Mientras mi cabeza se hace historias incontables y se descarga a través de mis dedos en el teclado, intento recordar y proyectar desde aquí, mi escritorio en Costa Rica, los sentimientos que me generó Toronto. Desde que estuve en ella, esta idea fue la que me quedó clavada y hasta hoy he buscado la forma de utilizarla de la mejor manera.
La más sencilla que encuentro es solamente escribirlo: Creativity matters.


Se me olvida eso de manera constante. Lo relego a mis últimas prioridades en esta nueva vida más adulta y menos fantasiosa. Y aunque a veces pienso que la tengo presente, la verdad es que desde el simplismo, me voy convirtiendo en un prompter. En un copypaster. En un influencee, que se olvida de la creatividad que importa más… la mía.

Si hay algo que le debo agradecer a Toronto y a su cerveza, guardada en esas latas pintorescas, entrelazando a artistas, con músicos y maestros cerveceros, entrelazando la historia pura y vieja con la reciente corriente de la expresión buslesca y poco diferenciada, es haberme recordado la importancia de la creatividad.
Ese elemento que no deja de cansar, que al encontrarlo, resalta las paredes de concretos fríos y un césped dormido. Que le da vida a una ciudad que según sus propios residentes, ha ido “muriendo” poco a poco y muy especialmente luego de la pandemia. Yo por lo menos, no la encontré muerta.

Toronto es grande… gigantesca. Con problemas de desigualdad, con sus homeless relegados del sistema. Con sus calles amplias y un sólido sistema de transporte público por el que me moví por tres días seguidos. Tiene parques que en verano deben pasar repletos y unas islas que regalan vistas impresionantes de una ciudad de rascacielos, que se asemeja a las ciudades estadounidenses. Espero no insultar a nadie con esta última oración.

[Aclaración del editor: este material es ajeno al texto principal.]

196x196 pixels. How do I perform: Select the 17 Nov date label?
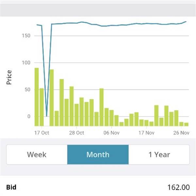(146, 133)
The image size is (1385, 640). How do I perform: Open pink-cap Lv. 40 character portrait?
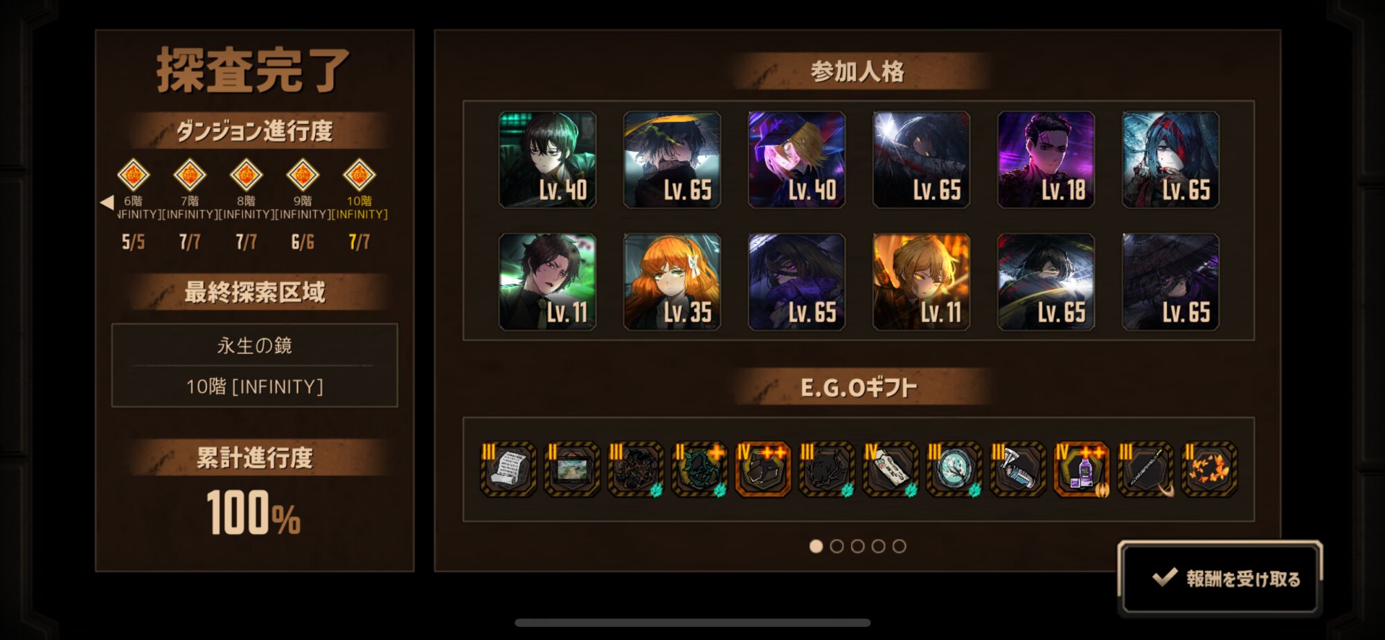click(x=796, y=160)
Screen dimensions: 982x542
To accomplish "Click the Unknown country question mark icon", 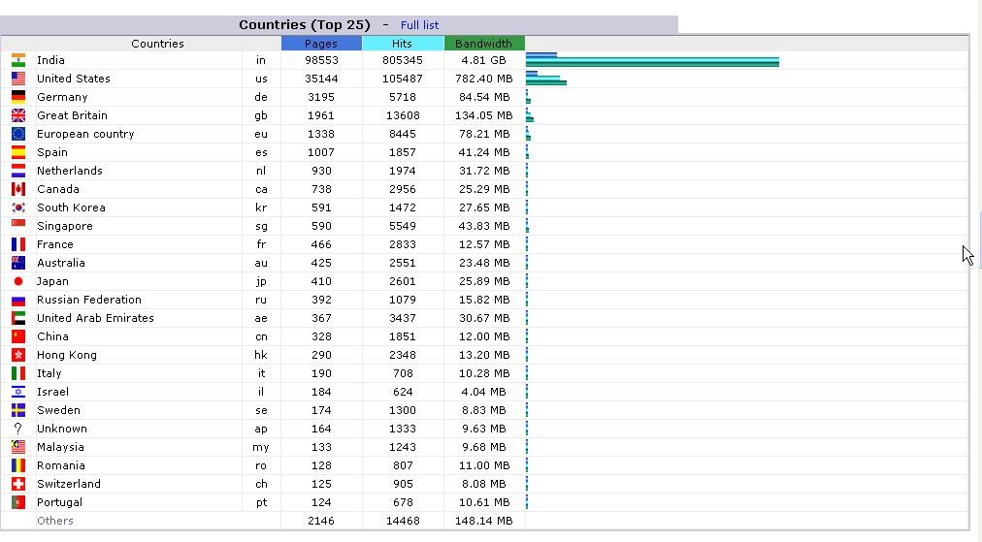I will pyautogui.click(x=18, y=429).
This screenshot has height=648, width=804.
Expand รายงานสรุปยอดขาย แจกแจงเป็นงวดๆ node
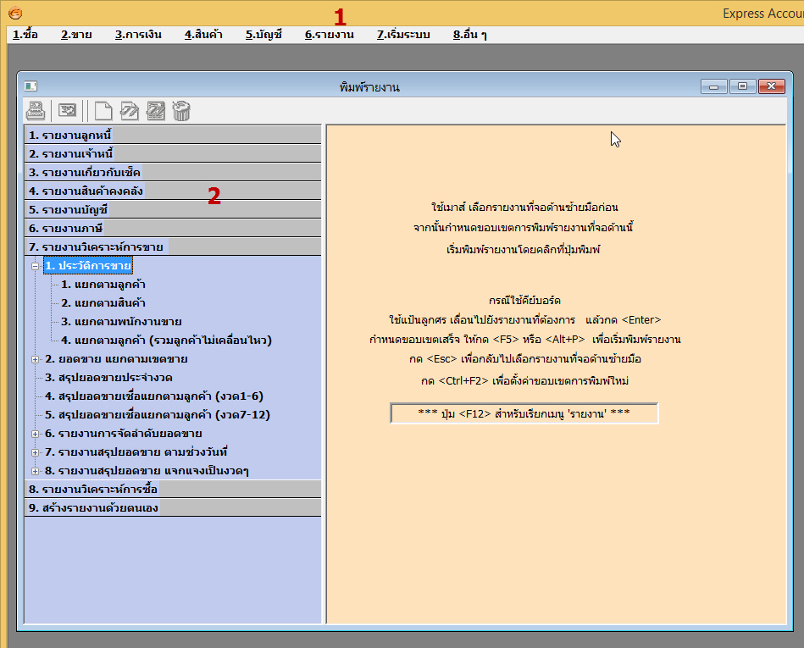36,471
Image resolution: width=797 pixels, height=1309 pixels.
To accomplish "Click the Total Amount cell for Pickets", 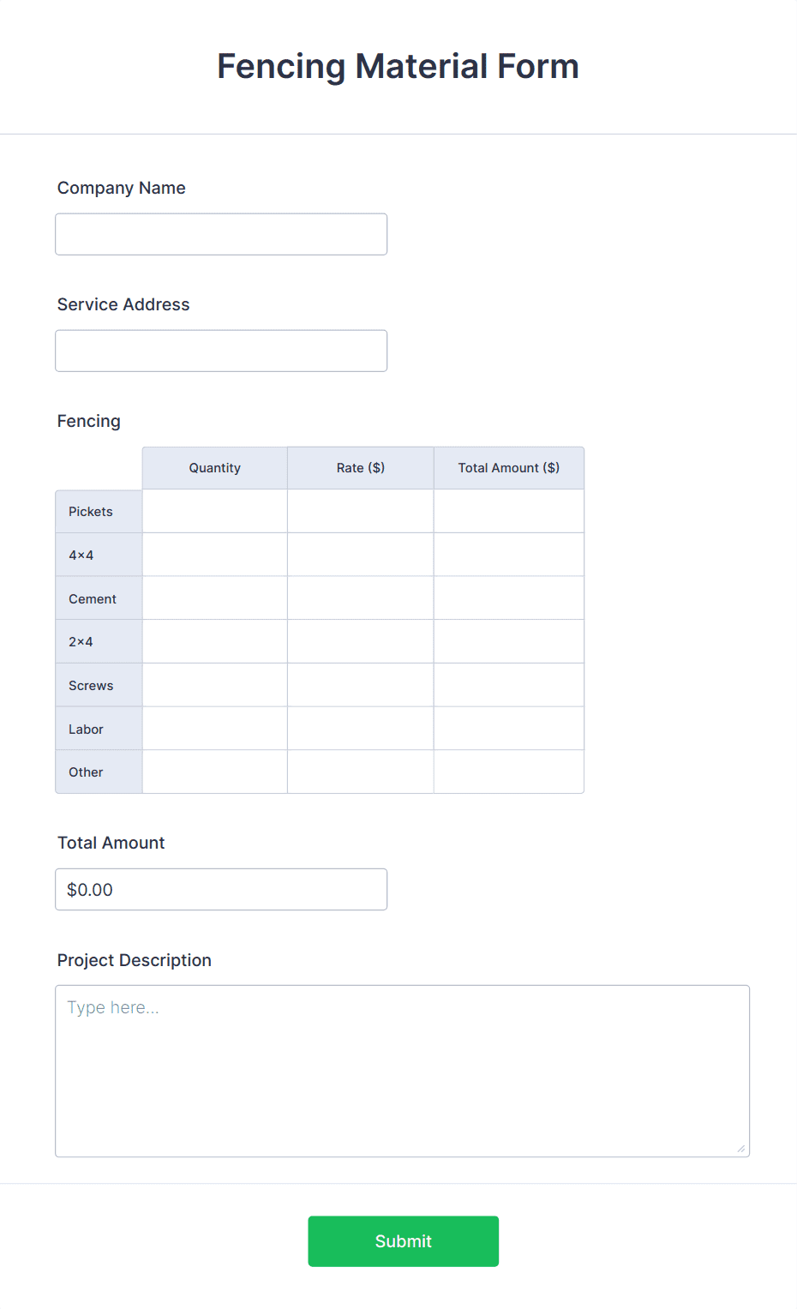I will [x=508, y=510].
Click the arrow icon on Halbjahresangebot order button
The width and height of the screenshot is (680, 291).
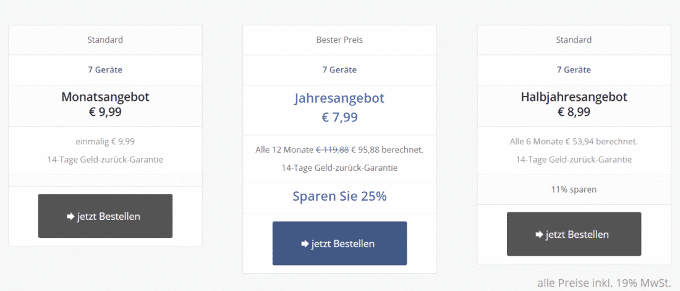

Mis expectativas eran muy altas y para seguir con el inglés que algunos no soportarán incluido en este tipo de textos de alguien latino, my bad por elevarlas tanto. Me imaginé una Suiza en América, pero creo que esa misma confusión puede suceder con muchos otros lugares para extranjeros… incluidos Costa Rica. No es Suiza, es Toronto. Y la sorpresa que me dio, fue encontrar alegorías en forma de murales a la historia, a la música, a la vida… a esa vida de dicotomías, de yuxtaposiciones, de contradicciones e impugnación, que esa misma ciudad tiene y que me recordó que yo tengo también.
Me atraparon algunos de ellos, y si pudiera, dedicaría más tiempo a buscar otros, a analizar más, a entenderlos mejor. La pincelada que me dí, me sirvió para recordar lo que pienso desde hace mucho tiempo: todos tenemos un rincón creativo, que vale la pena explorar. Hagamoslo. Explotémoslo. Y sobre todo, disfrutemoslo. Creativity matters… and fuck, it matters!